SELECTED EXCERPT:
***
Let’s look at another example using the diagram. In order to teach science, an educator might want to provide students with the opportunity to conduct experiments that are too complex or dangerous for a school laboratory – experimentation in labs being a signature pedagogy of the discipline of science. The teacher would therefore investigate if there was a total learning environment in the form of a virtual laboratory available so that experiments could be safely simulated.
A performing arts teacher might find that a virtual studio would be a great addition to the actual studio of the drama classroom because it offered a range of tools for her student to design sets and costumes. VR design studios allow for ease of prototyping (click of the controller for creating, erasing and changing elements) at actual scale and let students easily share design ideas for rapid feedback from the teacher and peers (the book has a case study on how a real teacher did this in a rural school). In this case, the virtual environment offers tools to support the signature pedagogy of drama teaching which involve facilitating the creative processes through improvisation and iteration.
Finally, some VR applications enable student content creation – this might be through coding (using game engines such as Unreal and Unity for example) or with more accessible ‘no code create’ drag-and-drop software. In this pedagogical conception of VR, students use the technology as a form of immersive media that can tell a learning story. Students create their own worlds and tell their own stories to demonstrate mastery of learning outcomes and to communicate with, and teach, others.
This pedagogical conception of VR as media informs our latest research on using 360° content creation for second language learning at Athelstone primary school. The 360° platform, VRTY, offers ‘no code create’ opportunities for primary school students to create their own ‘surround’ worlds that acts as a foundation to embed other media into (other media includes gaze-activated pop-up text, sound files, photos, videos, gifs and animations). Students are required to demonstrate that they meet learning outcomes, such as oral or written mastery of Italian vocabulary, by creating a 360°world that is enriched with other digital content they have created. Students can link 360° environments together through gaze-activated portals. The many layers of media content creation entail students planning, experimenting, designing, and evaluating the story they want to tell in their virtual worlds. They then share their creations with peers and the teacher for authentic feedback. They are making media-rich narratives to educate others about the Italian language and culture while demonstrating content mastery.
***
COLLECTED DATA:
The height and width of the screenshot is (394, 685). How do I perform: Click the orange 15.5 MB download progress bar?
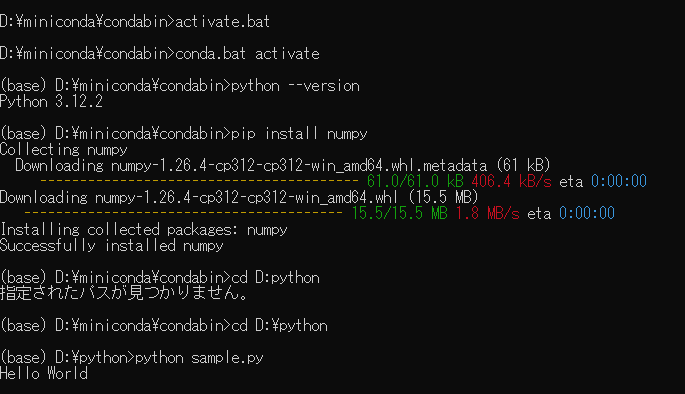183,213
***
WORK TO DO:
[A] Answer these questions from the passage on virtual reality in teaching, one per line:
(i) What would a science teacher look for so that experiments could be safely simulated?
(ii) Which two game engines are named as examples for student coding?
(iii) What is the name of the 360° platform used in the Athelstone primary school research?
[B] Summarize the passage on virtual reality in teaching in two sentences.
The material plays no part in this work.

SOLUTIONS TO THE PROBLEMS:
[A]
(i) A total learning environment in the form of a virtual laboratory
(ii) Unreal and Unity
(iii) VRTY

[B] Virtual environments can support the signature pedagogies of subjects, such as a virtual laboratory for safely simulating science experiments or a virtual studio where drama students design sets and costumes and share ideas for feedback. VR can also serve as immersive media that students create themselves, as in research at Athelstone primary school, where students build 360° worlds on VRTY to demonstrate mastery of Italian and share them with peers and the teacher.